*** KUTIPAN PILIHAN

Menurut Made Adnyana, seorang sesepuh desa Ababi yang hobi minum tuak, dalam metuakan ada delapan urutan minum yang dikaitkan dengan tingkat kemabukan. Secara umum hitungan minumnya adalah bumbung atau gelas.

Pertama, Eka Padmasari, peminum baru mulai minum tuak. Satu bumbung untuk tegukan pertama. Aliran tuak terasa nyaman dalam tubuh, apalagi diselingi obrolan-obrolan ringan dan bersenda gurau. Acara minum tuak masih diliputi semangat kebersamaan dan kekeluargaan.

Kedua, Dwi Angemertani, peminum mengangkat bumbungnya yang kedua. Pada tahap ini tuak merupakan amerta, air kehidupan. Biasanya setiap sore orang-orang tua akan menyuruh anak atau cucunya membeli tuak satu botol untuk diminum sehabis makan nasi. Minum satu atau dua gelas tuak menjadi penyempurna perut yang kenyang. Pada tingkatan ini tuak tidak membuat mabuk.

Ketiga, Tri Raja Busana, peminum sudah menenggak 3 bumbung tuak. Pada tahapan ini tanda-tanda awal mabuk sudah kelihatan. Wajah menjadi bersemu merah. Peminum mulai berlagak dan bertingkah seperti raja, main perintah sana-sini. Bahkan gaya duduknya sudah kayak sikap raja.

******

- TUJUAN LATIHAN: Ringkas kutipan tentang urutan minum tuak di atas menjadi dua kalimat.

*** DATA YANG DIBERIKAN

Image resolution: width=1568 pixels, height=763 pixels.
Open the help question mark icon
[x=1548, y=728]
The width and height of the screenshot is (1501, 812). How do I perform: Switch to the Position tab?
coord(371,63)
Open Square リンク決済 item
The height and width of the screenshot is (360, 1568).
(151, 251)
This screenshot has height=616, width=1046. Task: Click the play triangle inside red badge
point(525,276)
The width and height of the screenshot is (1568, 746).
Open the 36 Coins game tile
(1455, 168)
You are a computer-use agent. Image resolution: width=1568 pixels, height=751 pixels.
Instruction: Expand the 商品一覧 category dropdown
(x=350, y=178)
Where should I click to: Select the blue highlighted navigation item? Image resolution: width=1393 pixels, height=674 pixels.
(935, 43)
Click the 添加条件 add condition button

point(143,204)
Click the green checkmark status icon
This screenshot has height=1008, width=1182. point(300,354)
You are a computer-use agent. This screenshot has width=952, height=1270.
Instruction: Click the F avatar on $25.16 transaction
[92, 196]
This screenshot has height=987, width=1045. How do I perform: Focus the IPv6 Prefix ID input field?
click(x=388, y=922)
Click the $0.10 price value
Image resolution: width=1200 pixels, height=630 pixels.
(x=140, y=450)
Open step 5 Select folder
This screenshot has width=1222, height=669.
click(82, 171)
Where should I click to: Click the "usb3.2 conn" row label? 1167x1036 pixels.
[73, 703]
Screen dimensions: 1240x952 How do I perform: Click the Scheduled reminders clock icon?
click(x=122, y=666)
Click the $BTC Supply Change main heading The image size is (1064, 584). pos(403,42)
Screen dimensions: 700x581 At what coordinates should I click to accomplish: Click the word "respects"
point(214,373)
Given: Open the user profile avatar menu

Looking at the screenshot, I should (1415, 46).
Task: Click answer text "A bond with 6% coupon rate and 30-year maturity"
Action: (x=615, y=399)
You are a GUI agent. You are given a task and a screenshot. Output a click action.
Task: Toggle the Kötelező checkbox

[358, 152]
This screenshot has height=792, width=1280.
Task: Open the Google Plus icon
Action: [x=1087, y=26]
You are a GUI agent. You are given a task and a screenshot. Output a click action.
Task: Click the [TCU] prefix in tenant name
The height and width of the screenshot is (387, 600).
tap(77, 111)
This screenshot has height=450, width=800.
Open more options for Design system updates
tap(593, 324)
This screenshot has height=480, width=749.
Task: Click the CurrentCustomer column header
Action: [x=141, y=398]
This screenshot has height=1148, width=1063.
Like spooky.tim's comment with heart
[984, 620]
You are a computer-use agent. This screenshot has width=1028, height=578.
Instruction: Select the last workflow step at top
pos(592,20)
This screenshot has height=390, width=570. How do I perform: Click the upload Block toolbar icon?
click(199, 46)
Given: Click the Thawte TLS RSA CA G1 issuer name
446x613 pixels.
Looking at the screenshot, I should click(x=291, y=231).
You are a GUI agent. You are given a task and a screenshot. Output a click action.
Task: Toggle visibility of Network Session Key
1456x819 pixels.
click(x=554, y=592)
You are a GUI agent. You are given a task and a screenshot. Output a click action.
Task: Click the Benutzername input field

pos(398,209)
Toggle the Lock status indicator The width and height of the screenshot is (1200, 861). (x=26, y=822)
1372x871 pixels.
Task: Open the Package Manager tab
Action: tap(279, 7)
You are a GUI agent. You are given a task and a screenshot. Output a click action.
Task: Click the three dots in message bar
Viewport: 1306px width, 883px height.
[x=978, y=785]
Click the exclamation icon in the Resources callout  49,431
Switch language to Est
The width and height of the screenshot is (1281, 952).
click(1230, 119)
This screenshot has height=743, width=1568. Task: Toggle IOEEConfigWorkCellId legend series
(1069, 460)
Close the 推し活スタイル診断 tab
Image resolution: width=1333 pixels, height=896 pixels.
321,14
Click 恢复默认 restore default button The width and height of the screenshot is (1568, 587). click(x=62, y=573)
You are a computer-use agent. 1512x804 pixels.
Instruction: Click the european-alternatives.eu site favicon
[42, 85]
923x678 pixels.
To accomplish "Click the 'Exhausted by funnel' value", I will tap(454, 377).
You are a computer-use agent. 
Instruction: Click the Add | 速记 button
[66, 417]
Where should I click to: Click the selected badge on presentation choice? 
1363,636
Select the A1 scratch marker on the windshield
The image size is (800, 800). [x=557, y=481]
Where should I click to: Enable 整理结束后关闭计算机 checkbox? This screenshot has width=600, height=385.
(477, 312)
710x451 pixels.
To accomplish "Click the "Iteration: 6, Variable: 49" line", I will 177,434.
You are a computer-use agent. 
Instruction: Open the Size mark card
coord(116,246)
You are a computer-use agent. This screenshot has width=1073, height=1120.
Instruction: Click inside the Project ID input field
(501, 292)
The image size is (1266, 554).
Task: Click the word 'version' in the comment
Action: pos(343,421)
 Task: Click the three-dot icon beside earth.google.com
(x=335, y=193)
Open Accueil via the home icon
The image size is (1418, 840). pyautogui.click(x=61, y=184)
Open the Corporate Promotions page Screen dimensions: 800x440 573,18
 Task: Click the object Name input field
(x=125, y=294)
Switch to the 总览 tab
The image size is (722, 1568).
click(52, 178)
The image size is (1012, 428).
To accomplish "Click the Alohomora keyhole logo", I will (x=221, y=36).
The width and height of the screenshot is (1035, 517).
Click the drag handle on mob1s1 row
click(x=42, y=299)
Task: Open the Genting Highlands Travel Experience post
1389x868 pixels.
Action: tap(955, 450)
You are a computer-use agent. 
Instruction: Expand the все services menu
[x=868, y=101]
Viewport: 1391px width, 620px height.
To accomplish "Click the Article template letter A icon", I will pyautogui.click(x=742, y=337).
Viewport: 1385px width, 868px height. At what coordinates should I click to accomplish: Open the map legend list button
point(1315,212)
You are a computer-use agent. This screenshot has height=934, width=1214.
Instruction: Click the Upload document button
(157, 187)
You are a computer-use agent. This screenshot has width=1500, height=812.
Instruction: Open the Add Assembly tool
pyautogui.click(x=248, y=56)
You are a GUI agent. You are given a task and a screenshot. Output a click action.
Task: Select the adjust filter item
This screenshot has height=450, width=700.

******

- JAWABAN BENAR: Menurut Made Adnyana, sesepuh desa Ababi, metuakan memiliki delapan urutan minum yang dikaitkan dengan tingkat kemabukan, dan hitungannya umumnya per bumbung atau gelas. Pada tahap pertama, Eka Padmasari, minum tuak terasa nyaman dan penuh kebersamaan, pada tahap kedua, Dwi Angemertani, tuak dianggap air kehidupan dan belum membuat mabuk, sedangkan pada tahap ketiga, Tri Raja Busana, tanda awal mabuk muncul dan peminum mulai bertingkah seperti raja.